Nothing may be left out or changed. Print every entry.
----- RECORDS -----
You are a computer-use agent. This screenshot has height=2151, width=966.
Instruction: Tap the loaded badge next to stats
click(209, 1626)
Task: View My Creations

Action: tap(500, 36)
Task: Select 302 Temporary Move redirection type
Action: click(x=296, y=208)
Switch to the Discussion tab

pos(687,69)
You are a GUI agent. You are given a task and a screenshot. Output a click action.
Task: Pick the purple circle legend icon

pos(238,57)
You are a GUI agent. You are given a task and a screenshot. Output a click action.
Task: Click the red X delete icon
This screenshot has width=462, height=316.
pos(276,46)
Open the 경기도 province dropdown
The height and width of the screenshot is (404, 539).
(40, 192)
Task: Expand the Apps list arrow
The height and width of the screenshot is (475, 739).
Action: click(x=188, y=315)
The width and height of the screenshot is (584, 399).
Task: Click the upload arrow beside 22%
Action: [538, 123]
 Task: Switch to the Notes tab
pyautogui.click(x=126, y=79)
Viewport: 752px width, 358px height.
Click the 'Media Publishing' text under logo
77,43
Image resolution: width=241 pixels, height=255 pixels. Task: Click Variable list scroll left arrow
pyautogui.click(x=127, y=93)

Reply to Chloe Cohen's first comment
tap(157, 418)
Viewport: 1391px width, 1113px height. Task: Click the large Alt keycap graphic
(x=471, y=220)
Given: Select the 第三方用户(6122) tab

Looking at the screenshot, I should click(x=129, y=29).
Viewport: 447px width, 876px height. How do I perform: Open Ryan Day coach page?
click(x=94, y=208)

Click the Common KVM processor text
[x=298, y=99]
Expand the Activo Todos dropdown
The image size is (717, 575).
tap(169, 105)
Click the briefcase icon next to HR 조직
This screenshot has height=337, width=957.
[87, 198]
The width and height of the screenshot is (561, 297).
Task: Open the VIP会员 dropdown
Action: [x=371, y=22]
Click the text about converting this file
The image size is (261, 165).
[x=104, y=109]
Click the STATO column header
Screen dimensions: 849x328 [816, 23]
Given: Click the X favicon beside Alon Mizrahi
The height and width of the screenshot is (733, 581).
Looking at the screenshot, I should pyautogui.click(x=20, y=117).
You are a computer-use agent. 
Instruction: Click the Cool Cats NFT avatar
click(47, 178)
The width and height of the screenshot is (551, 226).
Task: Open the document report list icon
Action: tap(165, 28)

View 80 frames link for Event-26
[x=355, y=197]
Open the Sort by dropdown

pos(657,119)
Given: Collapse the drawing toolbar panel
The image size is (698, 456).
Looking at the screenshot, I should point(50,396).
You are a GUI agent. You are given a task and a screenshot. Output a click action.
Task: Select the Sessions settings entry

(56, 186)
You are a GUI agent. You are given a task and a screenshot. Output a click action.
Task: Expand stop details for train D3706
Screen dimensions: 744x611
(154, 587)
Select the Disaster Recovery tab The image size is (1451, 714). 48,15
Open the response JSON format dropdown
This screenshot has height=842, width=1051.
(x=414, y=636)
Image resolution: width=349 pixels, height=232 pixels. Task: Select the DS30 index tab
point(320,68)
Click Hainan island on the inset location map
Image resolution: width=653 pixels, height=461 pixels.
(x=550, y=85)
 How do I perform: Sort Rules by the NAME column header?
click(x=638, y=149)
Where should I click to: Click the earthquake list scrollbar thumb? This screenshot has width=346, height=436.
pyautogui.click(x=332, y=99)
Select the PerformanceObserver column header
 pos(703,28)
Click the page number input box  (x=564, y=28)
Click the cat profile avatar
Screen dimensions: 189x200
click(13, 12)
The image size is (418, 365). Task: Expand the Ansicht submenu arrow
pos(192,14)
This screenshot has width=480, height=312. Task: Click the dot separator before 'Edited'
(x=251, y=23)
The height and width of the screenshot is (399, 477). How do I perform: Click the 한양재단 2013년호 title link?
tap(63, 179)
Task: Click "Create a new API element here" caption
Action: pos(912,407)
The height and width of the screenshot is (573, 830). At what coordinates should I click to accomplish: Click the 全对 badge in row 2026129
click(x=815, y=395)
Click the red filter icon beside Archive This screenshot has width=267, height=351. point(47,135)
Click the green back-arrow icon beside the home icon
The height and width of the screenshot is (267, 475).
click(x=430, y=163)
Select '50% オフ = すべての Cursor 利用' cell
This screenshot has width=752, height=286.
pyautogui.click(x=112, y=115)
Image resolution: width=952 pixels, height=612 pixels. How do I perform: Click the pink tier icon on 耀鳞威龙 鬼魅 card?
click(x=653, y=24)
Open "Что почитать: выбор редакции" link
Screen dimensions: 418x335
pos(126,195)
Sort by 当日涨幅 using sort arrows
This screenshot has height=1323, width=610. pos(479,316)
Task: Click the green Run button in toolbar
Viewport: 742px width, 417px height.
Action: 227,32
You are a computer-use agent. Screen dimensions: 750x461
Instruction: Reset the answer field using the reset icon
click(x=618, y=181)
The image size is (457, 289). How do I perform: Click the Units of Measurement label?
-----
### SOLVED PROBLEM:
You are a computer-use agent. This screenshot has height=2151, width=966.
Instruction: Tap the loaded badge next to stats
click(209, 1626)
Task: View My Creations

Action: tap(500, 36)
Task: Select 302 Temporary Move redirection type
Action: click(x=296, y=208)
Switch to the Discussion tab

pos(687,69)
You are a GUI agent. You are given a task and a screenshot. Output a click action.
Task: Pick the purple circle legend icon

pos(238,57)
You are a GUI agent. You are given a task and a screenshot. Output a click action.
Task: Click the red X delete icon
This screenshot has width=462, height=316.
pos(276,46)
Open the 경기도 province dropdown
The height and width of the screenshot is (404, 539).
(40, 192)
Task: Expand the Apps list arrow
The height and width of the screenshot is (475, 739).
Action: click(x=188, y=315)
The width and height of the screenshot is (584, 399).
Task: Click the upload arrow beside 22%
Action: [538, 123]
 Task: Switch to the Notes tab
pyautogui.click(x=126, y=79)
Viewport: 752px width, 358px height.
Click the 'Media Publishing' text under logo
77,43
Image resolution: width=241 pixels, height=255 pixels. Task: Click Variable list scroll left arrow
pyautogui.click(x=127, y=93)

Reply to Chloe Cohen's first comment
tap(157, 418)
Viewport: 1391px width, 1113px height. Task: Click the large Alt keycap graphic
(x=471, y=220)
Given: Select the 第三方用户(6122) tab

Looking at the screenshot, I should click(x=129, y=29).
Viewport: 447px width, 876px height. How do I perform: Open Ryan Day coach page?
click(x=94, y=208)

Click the Common KVM processor text
[x=298, y=99]
Expand the Activo Todos dropdown
The image size is (717, 575).
tap(169, 105)
Click the briefcase icon next to HR 조직
This screenshot has height=337, width=957.
[87, 198]
The width and height of the screenshot is (561, 297).
Task: Open the VIP会员 dropdown
Action: [x=371, y=22]
Click the text about converting this file
The image size is (261, 165).
[x=104, y=109]
Click the STATO column header
Screen dimensions: 849x328 [816, 23]
Given: Click the X favicon beside Alon Mizrahi
The height and width of the screenshot is (733, 581).
Looking at the screenshot, I should pyautogui.click(x=20, y=117).
You are a computer-use agent. 
Instruction: Click the Cool Cats NFT avatar
click(47, 178)
The width and height of the screenshot is (551, 226).
Task: Open the document report list icon
Action: tap(165, 28)

View 80 frames link for Event-26
[x=355, y=197]
Open the Sort by dropdown

pos(657,119)
Given: Collapse the drawing toolbar panel
The image size is (698, 456).
Looking at the screenshot, I should point(50,396).
You are a GUI agent. You are given a task and a screenshot. Output a click action.
Task: Select the Sessions settings entry

(56, 186)
You are a GUI agent. You are given a task and a screenshot. Output a click action.
Task: Expand stop details for train D3706
Screen dimensions: 744x611
(154, 587)
Select the Disaster Recovery tab The image size is (1451, 714). 48,15
Open the response JSON format dropdown
This screenshot has height=842, width=1051.
(x=414, y=636)
Image resolution: width=349 pixels, height=232 pixels. Task: Select the DS30 index tab
point(320,68)
Click Hainan island on the inset location map
Image resolution: width=653 pixels, height=461 pixels.
(x=550, y=85)
 How do I perform: Sort Rules by the NAME column header?
click(x=638, y=149)
Where should I click to: Click the earthquake list scrollbar thumb? This screenshot has width=346, height=436.
pyautogui.click(x=332, y=99)
Select the PerformanceObserver column header
 pos(703,28)
Click the page number input box  (x=564, y=28)
Click the cat profile avatar
Screen dimensions: 189x200
click(13, 12)
The image size is (418, 365). Task: Expand the Ansicht submenu arrow
pos(192,14)
This screenshot has width=480, height=312. Task: Click the dot separator before 'Edited'
(x=251, y=23)
The height and width of the screenshot is (399, 477). How do I perform: Click the 한양재단 2013년호 title link?
tap(63, 179)
Task: Click "Create a new API element here" caption
Action: pos(912,407)
The height and width of the screenshot is (573, 830). At what coordinates should I click to accomplish: Click the 全对 badge in row 2026129
click(x=815, y=395)
Click the red filter icon beside Archive This screenshot has width=267, height=351. point(47,135)
Click the green back-arrow icon beside the home icon
The height and width of the screenshot is (267, 475).
click(x=430, y=163)
Select '50% オフ = すべての Cursor 利用' cell
This screenshot has width=752, height=286.
pyautogui.click(x=112, y=115)
Image resolution: width=952 pixels, height=612 pixels. How do I perform: Click the pink tier icon on 耀鳞威龙 鬼魅 card?
click(x=653, y=24)
Open "Что почитать: выбор редакции" link
Screen dimensions: 418x335
pos(126,195)
Sort by 当日涨幅 using sort arrows
This screenshot has height=1323, width=610. pos(479,316)
Task: Click the green Run button in toolbar
Viewport: 742px width, 417px height.
Action: 227,32
You are a computer-use agent. Screen dimensions: 750x461
Instruction: Reset the answer field using the reset icon
click(x=618, y=181)
The image size is (457, 289). How do I perform: Click the Units of Measurement label?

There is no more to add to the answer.